Wednesday, January 2, 2013

Explanation by manufacture when needed

It has been quite some time since I have posted any of my thoughts  on this blog. Not that I have  stopped thinking blogs; I have simply been expending those thoughts at other forums. But because I am one who loathes allowing opportunities of any sort to pass by un-grasped, I have decided that I will use every available opportunity to make my feelings, opinions and views known on this blog which is accessible to me.
Since I last posted any blog, I have expressed many thoughts through other writings and speaking opportunities on radio and elsewhere. I have written about carnival in St.Kitts, my home nation. I have traveled to Barbados where I put the finishing touches on one of my books, and I have expanded my small business,Caribbean Examination Preparation Institute. I have developed a new plot to energize the drama groups that I founded and manage, namely, Poinciana Theatre Productions, Laugh Entertainment and Act Alone Edutainment Enterprise.

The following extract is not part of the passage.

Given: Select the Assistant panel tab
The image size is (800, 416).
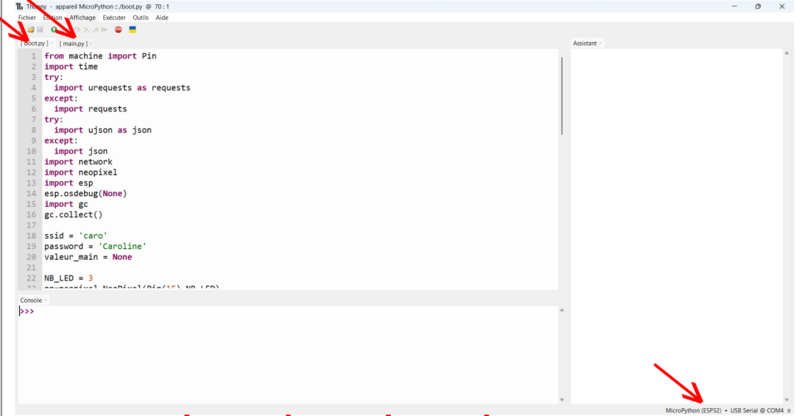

 Much of what I think and write is outside the main stream of thought in the Caribbean, but I think it is essential to think outside the  trap or traps, that  keep us, as a Caribbean people, living far below our potential and capacity to be happy and free.I am not one to convince myself that I am happy when I am not, nor am I one to deny all evidence that I am really not free.
The strongest bars that restrict us are those around our minds. I have chosen to shake and challenge such bars because I am not afraid to do so. I write much about religion because it is my view that it has been used to frighten, subjugate and exploit millions across the globe, but particularly, Caribbean people, and particularly our female folk who are mainly responsible for shaping the minds of Caribbean  children.
 Some may argue that religion has also helped. They point to the admonishion against evil practices and destructive habits.
Perhaps it has helped, but that is due more to man's ability to develop methods of survival than his willingness to seek evidence of hard truth. Man is a feel good creature. He wants stability and peace that make him feel comfortable and safe. This is a basic tenant of human nature, and it is no miracle that religion emerged.  I have argued elsewhere that it would have been a greater miracle if (given the nature of man) religion, in some form or another, did not emerge among human kind. Religious people argue that this is an indication that God has placed a desire for a supreme being inside man- a god-shaped vacuum, thus his search for a god; but all this does is show  how easy it is for people in authority, (something religion freely tosses up) to supply so called answers, or reason for explaining away the psychology of human nature by glibly coming up with an answer.This is done quite a lot in religious settings because religion lends itself to this type of magical supply of answers and reasons for the, as yet, unexplainable:We don't understand it so it must be god.
This, I am afraid, is the extent of the reasoning capacity with which I, as well as millions of my fellow Caribbean  brothers and sisters were raised with, and dared not challenge, because it come from an authority who has access to the source of supernatural revelations which we challenge only at the expense of having our one immortal soul damned and doomed through all eternity in  a furiously flaming furnace. A frightening prospect indeed and so we behaved.Is this helpful? Did it make us behave? Has it kept us on the pathway of decency and moral behaviour? I am sure some of this resulted in good. Was it the only way this could have been done? We don't know because we dared not attempt to find out.We would first have to find out if any of what they taught us was reasonably and rationally sensible, logical and accurate and thats's the problem right there.